** BEGIN Materials provided **
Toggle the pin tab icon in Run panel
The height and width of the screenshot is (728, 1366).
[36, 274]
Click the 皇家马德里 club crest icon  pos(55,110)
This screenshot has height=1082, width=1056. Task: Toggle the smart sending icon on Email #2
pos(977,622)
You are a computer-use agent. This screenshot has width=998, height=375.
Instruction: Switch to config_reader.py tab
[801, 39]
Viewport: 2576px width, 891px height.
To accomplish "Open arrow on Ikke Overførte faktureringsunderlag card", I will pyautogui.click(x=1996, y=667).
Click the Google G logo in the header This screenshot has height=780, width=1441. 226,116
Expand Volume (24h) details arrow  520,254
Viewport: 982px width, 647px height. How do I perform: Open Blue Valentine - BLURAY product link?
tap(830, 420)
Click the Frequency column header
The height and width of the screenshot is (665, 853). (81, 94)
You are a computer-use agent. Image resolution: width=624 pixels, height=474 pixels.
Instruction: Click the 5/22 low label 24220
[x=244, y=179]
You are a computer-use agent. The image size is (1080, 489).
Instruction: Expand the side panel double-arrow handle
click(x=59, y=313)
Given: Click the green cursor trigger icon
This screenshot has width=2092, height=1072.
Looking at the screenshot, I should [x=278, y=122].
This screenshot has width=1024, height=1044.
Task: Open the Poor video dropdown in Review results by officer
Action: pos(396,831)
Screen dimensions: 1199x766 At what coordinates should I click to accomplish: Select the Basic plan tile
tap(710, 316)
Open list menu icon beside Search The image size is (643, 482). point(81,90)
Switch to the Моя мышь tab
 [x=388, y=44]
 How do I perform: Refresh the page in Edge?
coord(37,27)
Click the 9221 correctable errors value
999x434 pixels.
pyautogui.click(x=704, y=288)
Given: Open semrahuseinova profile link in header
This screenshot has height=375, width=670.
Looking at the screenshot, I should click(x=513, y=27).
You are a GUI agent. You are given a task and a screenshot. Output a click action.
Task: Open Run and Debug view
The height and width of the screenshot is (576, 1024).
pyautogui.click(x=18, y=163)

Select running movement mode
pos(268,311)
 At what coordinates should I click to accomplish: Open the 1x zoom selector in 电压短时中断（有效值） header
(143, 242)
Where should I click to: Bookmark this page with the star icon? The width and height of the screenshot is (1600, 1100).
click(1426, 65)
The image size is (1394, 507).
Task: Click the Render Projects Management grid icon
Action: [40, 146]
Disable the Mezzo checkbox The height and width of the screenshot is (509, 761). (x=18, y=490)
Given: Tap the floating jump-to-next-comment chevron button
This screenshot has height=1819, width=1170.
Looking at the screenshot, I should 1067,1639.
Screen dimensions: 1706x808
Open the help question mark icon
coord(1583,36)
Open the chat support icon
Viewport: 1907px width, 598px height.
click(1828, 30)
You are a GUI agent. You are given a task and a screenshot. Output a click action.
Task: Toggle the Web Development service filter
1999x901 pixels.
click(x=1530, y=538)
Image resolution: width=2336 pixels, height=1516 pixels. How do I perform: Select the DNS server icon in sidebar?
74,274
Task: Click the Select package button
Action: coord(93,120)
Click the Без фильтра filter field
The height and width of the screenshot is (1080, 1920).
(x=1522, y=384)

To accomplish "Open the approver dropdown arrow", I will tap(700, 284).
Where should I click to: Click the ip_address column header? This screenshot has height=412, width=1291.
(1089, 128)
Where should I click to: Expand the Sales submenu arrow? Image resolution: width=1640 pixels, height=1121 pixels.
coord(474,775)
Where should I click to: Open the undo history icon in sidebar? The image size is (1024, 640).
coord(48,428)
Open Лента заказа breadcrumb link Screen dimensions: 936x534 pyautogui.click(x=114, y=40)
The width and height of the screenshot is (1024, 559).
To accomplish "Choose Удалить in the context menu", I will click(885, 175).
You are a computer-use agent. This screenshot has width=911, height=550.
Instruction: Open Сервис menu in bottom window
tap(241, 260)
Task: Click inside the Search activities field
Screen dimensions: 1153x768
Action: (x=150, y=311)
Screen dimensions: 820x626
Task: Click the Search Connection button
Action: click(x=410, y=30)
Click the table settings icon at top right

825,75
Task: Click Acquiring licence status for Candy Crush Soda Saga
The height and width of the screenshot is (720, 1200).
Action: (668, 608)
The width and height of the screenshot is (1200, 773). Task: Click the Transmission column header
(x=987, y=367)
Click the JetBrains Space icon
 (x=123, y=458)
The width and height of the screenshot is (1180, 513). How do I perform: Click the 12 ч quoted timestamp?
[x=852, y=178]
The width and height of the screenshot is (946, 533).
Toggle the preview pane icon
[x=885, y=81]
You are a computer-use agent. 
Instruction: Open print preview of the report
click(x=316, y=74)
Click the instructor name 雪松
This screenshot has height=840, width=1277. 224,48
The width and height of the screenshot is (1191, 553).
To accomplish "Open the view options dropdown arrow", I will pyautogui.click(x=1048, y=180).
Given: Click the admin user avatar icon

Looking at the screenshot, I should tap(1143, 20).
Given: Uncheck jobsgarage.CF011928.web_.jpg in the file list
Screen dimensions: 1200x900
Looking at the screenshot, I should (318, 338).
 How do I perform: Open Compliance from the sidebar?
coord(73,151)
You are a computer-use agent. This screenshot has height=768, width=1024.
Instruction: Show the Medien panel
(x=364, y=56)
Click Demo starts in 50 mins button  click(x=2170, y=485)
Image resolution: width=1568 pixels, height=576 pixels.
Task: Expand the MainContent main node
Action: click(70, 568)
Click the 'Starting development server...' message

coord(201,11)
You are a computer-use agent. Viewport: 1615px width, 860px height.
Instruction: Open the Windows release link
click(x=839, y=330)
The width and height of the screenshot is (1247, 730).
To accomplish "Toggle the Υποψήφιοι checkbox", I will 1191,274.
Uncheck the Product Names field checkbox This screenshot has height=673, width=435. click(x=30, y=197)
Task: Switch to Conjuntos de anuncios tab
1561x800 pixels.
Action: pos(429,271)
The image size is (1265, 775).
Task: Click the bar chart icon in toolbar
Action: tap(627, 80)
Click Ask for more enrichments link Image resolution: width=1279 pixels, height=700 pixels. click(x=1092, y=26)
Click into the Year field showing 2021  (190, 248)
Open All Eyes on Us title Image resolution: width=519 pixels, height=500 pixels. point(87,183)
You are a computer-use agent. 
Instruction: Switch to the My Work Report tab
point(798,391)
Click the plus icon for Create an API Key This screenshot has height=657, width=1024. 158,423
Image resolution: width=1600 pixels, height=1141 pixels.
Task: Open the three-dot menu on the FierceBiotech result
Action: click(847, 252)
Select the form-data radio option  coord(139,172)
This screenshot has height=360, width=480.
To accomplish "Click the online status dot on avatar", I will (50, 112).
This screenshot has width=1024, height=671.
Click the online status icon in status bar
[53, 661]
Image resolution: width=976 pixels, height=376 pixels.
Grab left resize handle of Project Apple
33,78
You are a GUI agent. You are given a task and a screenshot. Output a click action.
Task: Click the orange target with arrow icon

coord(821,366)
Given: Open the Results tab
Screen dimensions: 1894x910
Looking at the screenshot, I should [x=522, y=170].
** END Materials provided **
• **Given problem**
List every line of the listing above that contains the string "Search", matching case exactly.

• **Answer to the problem**
Open list menu icon beside Search The image size is (643, 482). point(81,90)
Task: Click inside the Search activities field
Task: Click the Search Connection button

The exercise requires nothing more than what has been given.